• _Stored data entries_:
━━━━━━━━━━━━━━━━
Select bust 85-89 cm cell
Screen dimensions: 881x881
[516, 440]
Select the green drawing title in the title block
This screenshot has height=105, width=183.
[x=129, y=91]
━━━━━━━━━━━━━━━━
• _WHAT YOU NEED TO DO_: Copy every entry exactly; no part may be left out.

• _ANSWER SPACE_:
Select bust 85-89 cm cell
Screen dimensions: 881x881
[516, 440]
Select the green drawing title in the title block
This screenshot has height=105, width=183.
[x=129, y=91]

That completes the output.